Most CVDs can be prevented by modifying our behaviour: not smoking, reducing our alcohol intake, being physically active and watching our weight and waistlines. Monitoring our diet, particularly our intakes of saturated fat, is also important. Elevated intakes of dietary saturated fat have been associated with increased LDL cholesterol and increased risk of heart disease since Ancel Keys’ Seven Country Study in the 1970’s (2). Because of this, people are advised to reduce consumption of foods that are high in saturated fat, although population intakes are generally greater than dietary recommendations.
In recent years, there is some evidence (although this is far from conclusive) that questions the link between dietary saturated fats and CVD. In one meta-analysis (where the results from several other studies are pooled together and analysed) intakes of saturated fat were not associated with mortality, heart disease or stroke (3). One explanation for these discrepancies is that a reductionist approach, which examines how one nutrient is associated to one health outcome, is too simplistic. Our diet consists of whole foods that are consumed alongside other foods as part of a meal, which combined together creates an overall dietary pattern. To put it simply, we eat foods and not nutrients in isolation.
Saturated fat is found in many different types of foods ranging from eggs, coconut oil, cakes, biscuits, meats and dairy. There is some suggestion that taking the food source into consideration is important. Whilst saturated fats from meat are associated with detrimental health effects, those from dairy, particularly fermented dairy products like cheese and yoghurt, may have a more positive impact.

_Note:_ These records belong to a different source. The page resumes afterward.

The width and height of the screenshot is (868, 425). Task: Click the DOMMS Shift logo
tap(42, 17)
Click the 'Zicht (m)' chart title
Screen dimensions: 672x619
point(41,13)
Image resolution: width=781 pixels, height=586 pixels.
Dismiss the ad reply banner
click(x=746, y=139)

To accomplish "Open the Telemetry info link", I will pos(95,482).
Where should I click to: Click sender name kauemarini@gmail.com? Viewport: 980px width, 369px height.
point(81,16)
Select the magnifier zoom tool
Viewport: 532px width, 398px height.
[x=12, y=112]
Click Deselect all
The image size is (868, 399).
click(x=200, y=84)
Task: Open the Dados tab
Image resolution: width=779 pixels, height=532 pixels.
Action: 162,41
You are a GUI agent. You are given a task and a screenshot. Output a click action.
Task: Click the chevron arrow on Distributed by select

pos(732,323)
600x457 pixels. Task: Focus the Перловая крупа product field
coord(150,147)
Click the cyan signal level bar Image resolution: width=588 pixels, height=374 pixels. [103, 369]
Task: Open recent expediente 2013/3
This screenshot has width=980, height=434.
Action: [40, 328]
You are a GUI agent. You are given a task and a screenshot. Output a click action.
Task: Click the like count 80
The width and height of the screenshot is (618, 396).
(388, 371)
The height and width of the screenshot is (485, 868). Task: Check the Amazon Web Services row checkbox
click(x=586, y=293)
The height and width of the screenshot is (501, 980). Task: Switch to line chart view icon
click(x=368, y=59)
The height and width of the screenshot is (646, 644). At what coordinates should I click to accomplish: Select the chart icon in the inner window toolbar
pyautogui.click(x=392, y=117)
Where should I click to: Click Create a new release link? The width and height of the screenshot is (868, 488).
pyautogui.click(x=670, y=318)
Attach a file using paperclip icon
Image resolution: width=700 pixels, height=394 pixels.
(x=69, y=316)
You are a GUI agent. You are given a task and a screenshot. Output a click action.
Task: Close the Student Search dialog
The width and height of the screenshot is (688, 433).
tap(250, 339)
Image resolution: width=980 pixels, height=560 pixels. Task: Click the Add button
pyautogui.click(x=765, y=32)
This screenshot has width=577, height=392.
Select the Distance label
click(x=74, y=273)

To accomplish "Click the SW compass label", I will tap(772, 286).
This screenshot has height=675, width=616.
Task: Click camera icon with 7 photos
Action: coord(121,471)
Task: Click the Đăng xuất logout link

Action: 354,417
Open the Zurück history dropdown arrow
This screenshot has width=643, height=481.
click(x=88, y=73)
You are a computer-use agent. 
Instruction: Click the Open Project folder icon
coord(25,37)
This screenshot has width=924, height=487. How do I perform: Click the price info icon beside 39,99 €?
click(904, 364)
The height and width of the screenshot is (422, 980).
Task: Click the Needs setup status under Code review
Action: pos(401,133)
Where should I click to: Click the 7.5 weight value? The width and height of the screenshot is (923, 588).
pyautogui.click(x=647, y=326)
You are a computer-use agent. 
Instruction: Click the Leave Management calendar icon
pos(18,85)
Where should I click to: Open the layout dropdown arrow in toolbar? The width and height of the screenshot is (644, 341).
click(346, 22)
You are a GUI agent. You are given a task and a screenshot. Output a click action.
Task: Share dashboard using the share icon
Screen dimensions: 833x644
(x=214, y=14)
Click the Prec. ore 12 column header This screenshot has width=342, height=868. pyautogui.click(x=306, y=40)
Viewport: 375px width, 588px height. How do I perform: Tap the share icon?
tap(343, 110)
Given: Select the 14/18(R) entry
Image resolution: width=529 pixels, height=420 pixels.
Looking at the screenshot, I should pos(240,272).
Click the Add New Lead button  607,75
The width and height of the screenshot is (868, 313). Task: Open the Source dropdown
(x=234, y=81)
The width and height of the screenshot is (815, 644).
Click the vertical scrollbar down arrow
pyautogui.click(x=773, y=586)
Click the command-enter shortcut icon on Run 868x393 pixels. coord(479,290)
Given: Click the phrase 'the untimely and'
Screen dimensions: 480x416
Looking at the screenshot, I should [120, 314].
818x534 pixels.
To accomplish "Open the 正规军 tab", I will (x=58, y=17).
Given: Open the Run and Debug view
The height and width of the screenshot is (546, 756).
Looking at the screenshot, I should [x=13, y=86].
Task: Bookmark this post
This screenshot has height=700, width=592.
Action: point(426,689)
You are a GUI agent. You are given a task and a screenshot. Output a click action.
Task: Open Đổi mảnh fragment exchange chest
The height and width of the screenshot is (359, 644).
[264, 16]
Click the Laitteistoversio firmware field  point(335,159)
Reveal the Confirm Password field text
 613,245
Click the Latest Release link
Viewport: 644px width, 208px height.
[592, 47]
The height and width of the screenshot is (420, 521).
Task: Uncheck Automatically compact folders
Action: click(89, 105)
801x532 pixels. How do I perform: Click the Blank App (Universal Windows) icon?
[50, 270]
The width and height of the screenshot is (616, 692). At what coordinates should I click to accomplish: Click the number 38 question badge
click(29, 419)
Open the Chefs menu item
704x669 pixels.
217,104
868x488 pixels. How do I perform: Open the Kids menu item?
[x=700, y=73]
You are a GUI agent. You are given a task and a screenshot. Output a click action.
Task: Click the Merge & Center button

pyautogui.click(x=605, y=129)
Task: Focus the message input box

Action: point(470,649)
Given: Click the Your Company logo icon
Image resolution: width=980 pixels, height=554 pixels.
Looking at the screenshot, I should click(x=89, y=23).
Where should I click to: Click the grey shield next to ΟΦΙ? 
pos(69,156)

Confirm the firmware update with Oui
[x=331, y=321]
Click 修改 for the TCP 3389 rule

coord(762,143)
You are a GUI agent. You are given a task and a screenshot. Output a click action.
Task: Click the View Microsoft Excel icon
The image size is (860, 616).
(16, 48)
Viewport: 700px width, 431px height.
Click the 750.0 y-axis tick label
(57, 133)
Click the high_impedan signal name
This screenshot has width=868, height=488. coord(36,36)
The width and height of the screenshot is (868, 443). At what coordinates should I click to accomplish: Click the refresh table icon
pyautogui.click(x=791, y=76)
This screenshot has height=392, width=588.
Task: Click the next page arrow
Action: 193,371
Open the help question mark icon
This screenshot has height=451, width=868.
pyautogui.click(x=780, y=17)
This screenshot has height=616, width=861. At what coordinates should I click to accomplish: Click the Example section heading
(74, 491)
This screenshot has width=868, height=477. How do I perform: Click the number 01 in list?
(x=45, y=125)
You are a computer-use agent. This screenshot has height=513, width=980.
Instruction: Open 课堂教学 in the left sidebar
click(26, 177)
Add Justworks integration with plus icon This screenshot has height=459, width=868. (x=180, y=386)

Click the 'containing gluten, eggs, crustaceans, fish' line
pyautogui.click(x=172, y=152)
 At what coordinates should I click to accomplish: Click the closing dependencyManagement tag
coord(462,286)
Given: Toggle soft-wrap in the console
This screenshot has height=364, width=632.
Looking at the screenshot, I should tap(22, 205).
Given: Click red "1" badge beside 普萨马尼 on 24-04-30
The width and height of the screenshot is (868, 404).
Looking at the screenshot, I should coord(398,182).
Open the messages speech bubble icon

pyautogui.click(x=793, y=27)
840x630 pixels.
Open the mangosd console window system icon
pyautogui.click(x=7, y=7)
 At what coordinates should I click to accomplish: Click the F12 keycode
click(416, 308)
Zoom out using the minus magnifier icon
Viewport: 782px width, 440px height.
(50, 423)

Cheese is high in saturated fat but are also rich in nutrients like protein, calcium and vitamin B12. It is also one food in particular that people watching their cholesterol levels avoid. However, research from longitudinal cohorts (studies where individuals are followed over a long period of time) suggests otherwise. In these studies, saturated fats from dairy were separated from those from saturated fat from different sources and their relationship to health was examined. Dairy foods and cheese had a neutral and, in some cases, a beneficial effect on CVD. In one study, high cheese consumption compared to low was associated with a 10-14% lower risk of CVD (4). Other research also found that individuals who consumed high amount of cheese did not have elevated cholesterol levels compared to low consumers (5). Interestingly, this study also found that high dairy consumers were also slimmer and had lower blood pressure.
This observational research is also backed up by several intervention studies. In these studies, consuming saturated fat in the form of cheese resulted in different effect on cholesterol than consuming the same amount of saturated fat as butter. Cheese consumption tends to result in lower total and LDL cholesterol than butter (6, 7). When we consider that cheese and butter contain the same types of saturated fat the importance of the food structure or “cheese matrix” is evident.
It is still unclear as to why cheese does not necessarily result in elevated cholesterol, but there are several theories. One is that the composition of cheese, despite being high in fat, is more similar to yogurt than butter because of its protein, micronutrient and milk fat globule membrane content, which may modulate cholesterol and fat uptake (8). The high calcium content in cheese could also combine with the dairy fat to form insoluble soaps, resulting in reduced fat absorption in the gut.
The importance of the food source, particularly in terms of saturated fat, is clear when examining its relationship to health. We need to look beyond nutrients in isolation- continuing to examine how foods and dietary patterns relate to health will provide interesting insights.